Is there a ring with an element $x$ such that $2x=1$ which is non-central (there is some $y$ such that $xy \neq yx$)?
Suppose there is, then by taking the subring generated by $x$ and $y$, there had to be a ring with two generators that works, so in particular there is a quotient of the free ring on two generators that works. By the universal property, this means my question is equivalent to $X$ in $\mathbb{Z}\langle X,Y \rangle / (2X-1)$ having this property. This in turn is equivalent to $XY-YX$ not being in $(2X-1)$ in $\mathbb{Z}\langle X,Y \rangle$.
This seems obvious, but I don't really know how to prove it. Questions like this in general seem really obvious, but really difficult, which makes me wonder if there's some trick I'm missing.
I've been able to prove it for some similar problems, like proving $\sqrt{2}$ can be non-central. I can prove $XY-YX$ is not in $(X^2-2)$ by looking at the $XY$ term in any element of $(X^2-2)$. $aX^2b$ has no $XY$ term for any $a, b$ in $\mathbb{Z}\langle X,Y \rangle$, so the $XY$ term only depends on the '$-2$' part. But that would mean it would have to be a multiple of $2$, and the $XY$ term in $XY-YX$ isn't a multiple of $2$, so it can't be in the ideal.
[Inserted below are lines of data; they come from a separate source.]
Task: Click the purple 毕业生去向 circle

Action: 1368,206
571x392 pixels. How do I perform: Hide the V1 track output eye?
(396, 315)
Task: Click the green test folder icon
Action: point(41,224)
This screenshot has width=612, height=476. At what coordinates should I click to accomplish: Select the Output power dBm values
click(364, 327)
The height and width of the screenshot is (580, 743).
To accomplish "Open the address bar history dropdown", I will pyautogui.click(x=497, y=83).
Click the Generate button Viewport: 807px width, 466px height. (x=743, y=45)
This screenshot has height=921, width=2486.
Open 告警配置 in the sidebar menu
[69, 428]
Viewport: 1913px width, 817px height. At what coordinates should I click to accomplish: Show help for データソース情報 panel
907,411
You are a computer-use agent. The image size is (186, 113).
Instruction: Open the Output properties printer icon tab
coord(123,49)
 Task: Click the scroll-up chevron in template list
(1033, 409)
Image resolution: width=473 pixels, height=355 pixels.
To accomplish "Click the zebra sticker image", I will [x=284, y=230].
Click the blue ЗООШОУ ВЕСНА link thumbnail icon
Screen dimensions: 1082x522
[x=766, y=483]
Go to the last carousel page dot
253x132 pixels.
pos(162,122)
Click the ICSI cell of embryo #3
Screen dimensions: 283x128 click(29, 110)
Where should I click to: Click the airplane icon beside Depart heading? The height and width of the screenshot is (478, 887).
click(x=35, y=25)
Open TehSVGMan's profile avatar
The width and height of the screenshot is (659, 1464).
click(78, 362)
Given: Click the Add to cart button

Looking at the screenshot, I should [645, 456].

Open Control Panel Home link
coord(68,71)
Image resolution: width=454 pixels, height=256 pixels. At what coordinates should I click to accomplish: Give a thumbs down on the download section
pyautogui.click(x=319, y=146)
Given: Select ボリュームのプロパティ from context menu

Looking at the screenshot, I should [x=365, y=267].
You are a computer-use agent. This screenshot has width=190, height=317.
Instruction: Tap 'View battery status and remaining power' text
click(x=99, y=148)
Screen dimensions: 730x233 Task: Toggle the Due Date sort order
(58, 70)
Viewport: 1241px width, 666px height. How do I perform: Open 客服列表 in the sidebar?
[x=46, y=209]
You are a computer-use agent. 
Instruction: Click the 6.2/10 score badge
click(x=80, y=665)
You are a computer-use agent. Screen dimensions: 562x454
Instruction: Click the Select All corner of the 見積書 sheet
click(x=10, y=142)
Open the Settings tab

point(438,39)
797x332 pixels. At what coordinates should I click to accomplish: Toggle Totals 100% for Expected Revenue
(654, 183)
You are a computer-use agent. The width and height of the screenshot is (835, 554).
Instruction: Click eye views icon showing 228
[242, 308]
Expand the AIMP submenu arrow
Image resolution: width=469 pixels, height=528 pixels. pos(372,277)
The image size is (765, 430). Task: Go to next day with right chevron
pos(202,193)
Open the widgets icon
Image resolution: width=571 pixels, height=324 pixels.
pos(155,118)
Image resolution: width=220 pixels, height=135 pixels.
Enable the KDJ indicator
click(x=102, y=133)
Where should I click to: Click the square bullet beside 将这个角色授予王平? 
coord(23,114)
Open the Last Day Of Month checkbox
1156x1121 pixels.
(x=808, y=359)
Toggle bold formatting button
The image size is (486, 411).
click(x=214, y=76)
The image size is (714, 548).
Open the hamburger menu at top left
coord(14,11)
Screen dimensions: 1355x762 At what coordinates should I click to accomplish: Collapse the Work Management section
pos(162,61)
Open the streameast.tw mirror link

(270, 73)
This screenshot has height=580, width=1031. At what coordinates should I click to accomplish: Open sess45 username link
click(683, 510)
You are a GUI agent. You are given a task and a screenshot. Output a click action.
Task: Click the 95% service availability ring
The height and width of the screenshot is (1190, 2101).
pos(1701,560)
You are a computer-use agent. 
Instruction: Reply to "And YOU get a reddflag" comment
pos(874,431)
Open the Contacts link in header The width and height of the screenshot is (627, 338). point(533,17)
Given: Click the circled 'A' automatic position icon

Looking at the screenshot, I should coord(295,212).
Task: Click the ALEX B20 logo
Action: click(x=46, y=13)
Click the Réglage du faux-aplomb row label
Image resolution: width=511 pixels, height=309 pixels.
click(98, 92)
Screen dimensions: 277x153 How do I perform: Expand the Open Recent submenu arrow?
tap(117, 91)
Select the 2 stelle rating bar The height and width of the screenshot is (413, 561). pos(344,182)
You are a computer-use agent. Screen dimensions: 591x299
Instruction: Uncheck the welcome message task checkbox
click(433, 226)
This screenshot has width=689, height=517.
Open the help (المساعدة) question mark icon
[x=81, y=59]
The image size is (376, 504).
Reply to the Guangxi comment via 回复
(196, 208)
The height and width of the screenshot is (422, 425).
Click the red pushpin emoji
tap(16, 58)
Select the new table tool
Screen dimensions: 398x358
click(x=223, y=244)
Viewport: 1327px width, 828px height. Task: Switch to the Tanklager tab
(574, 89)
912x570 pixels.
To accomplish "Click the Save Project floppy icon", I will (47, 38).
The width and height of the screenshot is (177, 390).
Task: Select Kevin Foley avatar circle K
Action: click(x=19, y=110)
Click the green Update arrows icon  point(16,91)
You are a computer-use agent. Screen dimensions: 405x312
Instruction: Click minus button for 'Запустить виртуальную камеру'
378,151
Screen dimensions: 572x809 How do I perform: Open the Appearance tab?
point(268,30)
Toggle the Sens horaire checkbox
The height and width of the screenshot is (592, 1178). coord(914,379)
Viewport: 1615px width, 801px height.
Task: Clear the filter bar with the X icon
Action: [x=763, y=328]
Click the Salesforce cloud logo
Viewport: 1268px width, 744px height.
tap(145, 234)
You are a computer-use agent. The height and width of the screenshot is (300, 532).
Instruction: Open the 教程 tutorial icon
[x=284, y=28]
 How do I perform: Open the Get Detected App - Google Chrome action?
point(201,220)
But I can't find a version of this proof that works for $(2X-1)$.
I would be happy with any proof, but I would also particularly like to know if my method can be generalised to $(2X-1)$.
Let $x$ satisfy $2x=1$. Then, for $y \in R$, we have $y = 1y = 2xy$ and $y = y1 = y2x$. Since $2$ commutes with everything, we have $2xy = 2yx$. so $xy-yx$ is $2$-torsion.
Now let $a \in R$ with $2a = a2 = 0$. Then, $a = a1 = a2x = 0$, so $a = 0$. Therefore, $xy = yx$.